Data entries
_ _ _ _ _ _ _

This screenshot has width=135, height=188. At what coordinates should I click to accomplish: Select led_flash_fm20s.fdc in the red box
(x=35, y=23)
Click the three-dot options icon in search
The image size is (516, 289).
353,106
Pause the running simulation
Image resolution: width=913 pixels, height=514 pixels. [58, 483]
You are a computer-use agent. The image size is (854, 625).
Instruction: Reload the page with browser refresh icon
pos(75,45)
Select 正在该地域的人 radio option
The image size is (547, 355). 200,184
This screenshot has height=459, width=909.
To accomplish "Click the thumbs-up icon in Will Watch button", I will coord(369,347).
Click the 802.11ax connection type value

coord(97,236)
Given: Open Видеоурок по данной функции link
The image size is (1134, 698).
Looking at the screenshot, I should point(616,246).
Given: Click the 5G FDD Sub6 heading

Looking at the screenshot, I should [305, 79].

_ _ _ _ _ _ _

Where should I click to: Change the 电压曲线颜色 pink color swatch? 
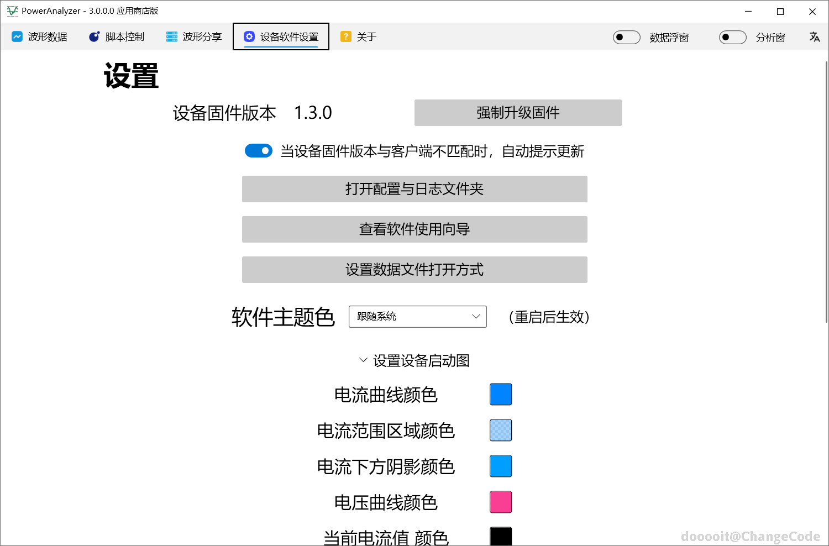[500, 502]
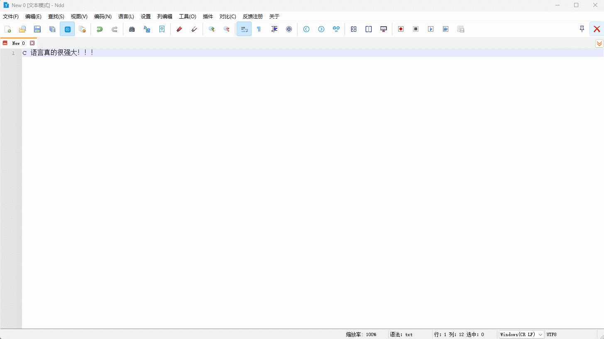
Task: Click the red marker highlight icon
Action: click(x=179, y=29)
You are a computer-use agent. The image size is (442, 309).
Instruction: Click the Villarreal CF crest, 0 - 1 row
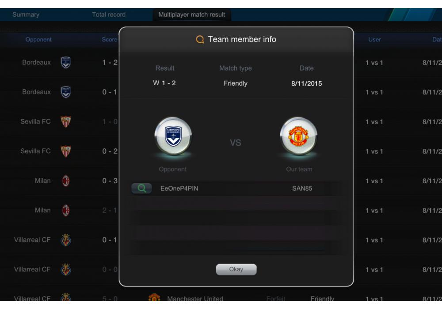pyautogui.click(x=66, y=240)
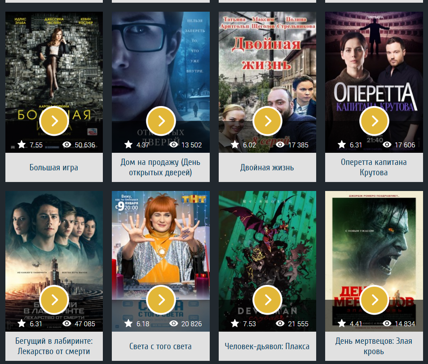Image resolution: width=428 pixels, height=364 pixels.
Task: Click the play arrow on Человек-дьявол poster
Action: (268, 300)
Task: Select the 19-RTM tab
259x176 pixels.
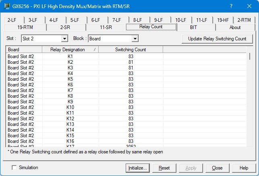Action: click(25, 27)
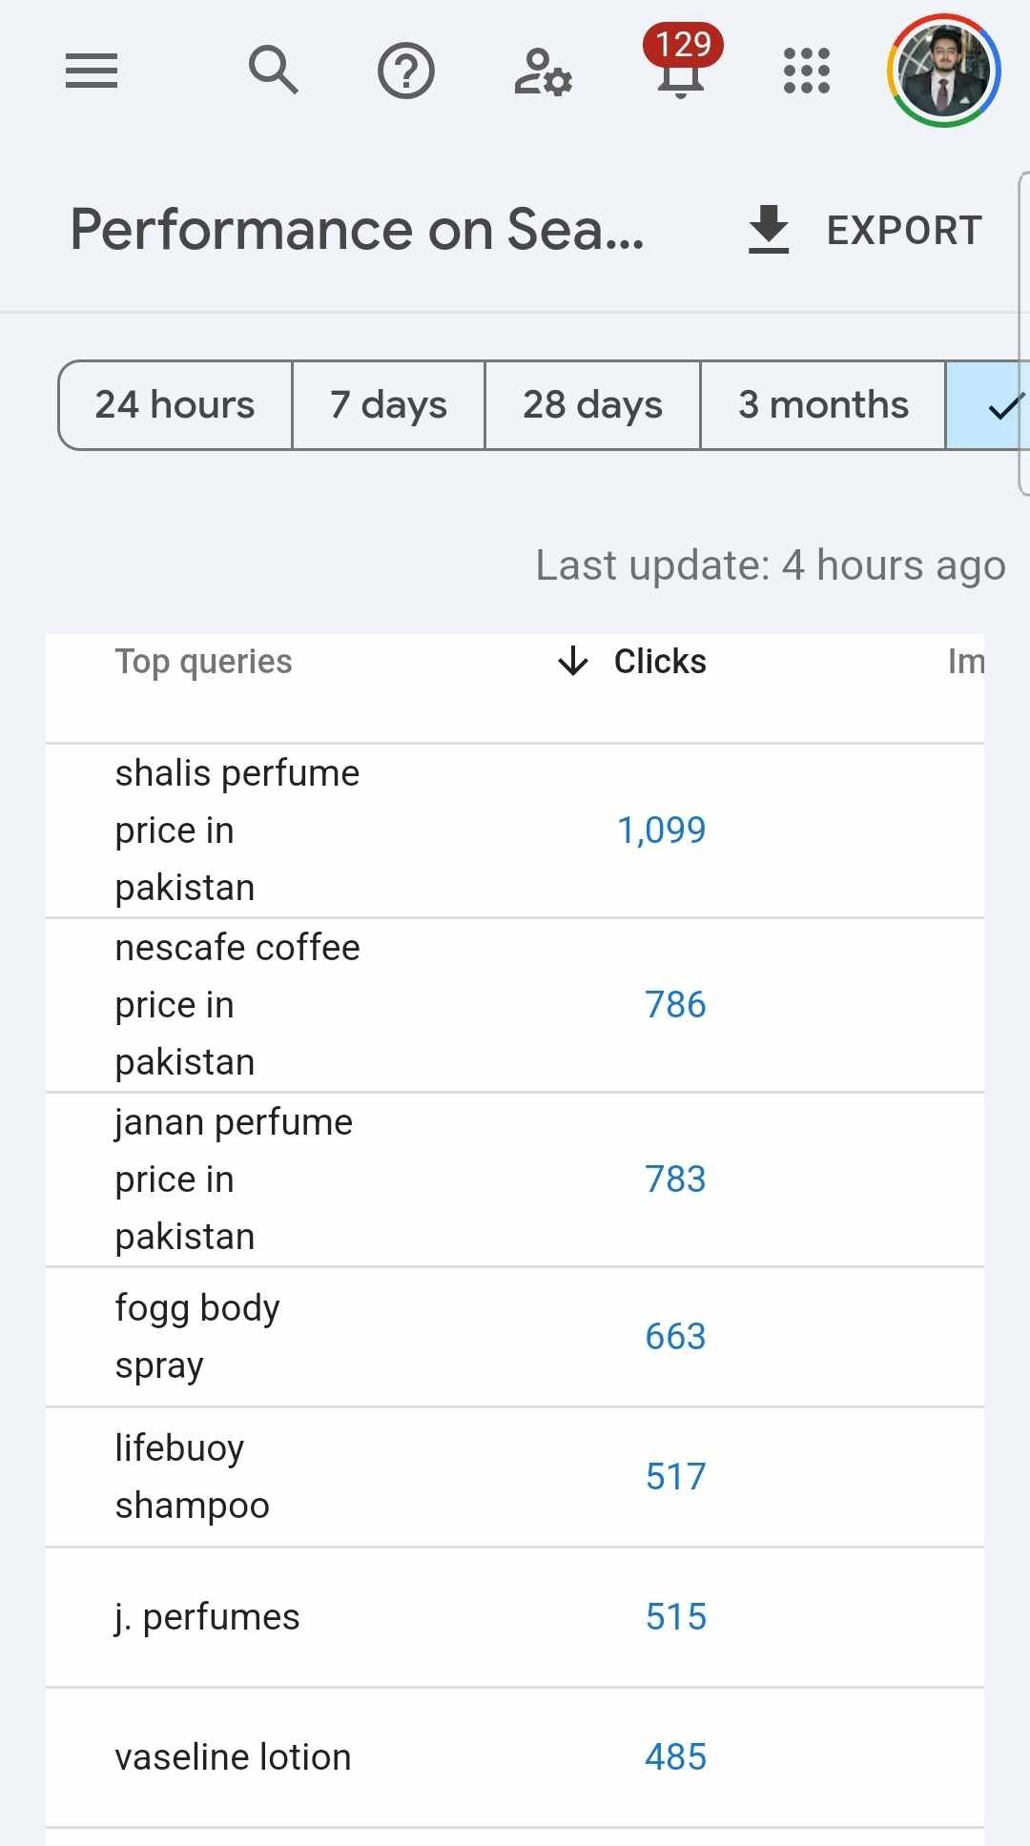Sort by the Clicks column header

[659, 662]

_ _ _ _ _ _ _

◆ **REQUIRED WORK**
What are the lines of the data above that include the string "agent"? Copy them.

◆ **RESPONSE AREA**
You are a computer-use agent. The image size is (854, 625).
You are a computer-use agent. The image size is (442, 309).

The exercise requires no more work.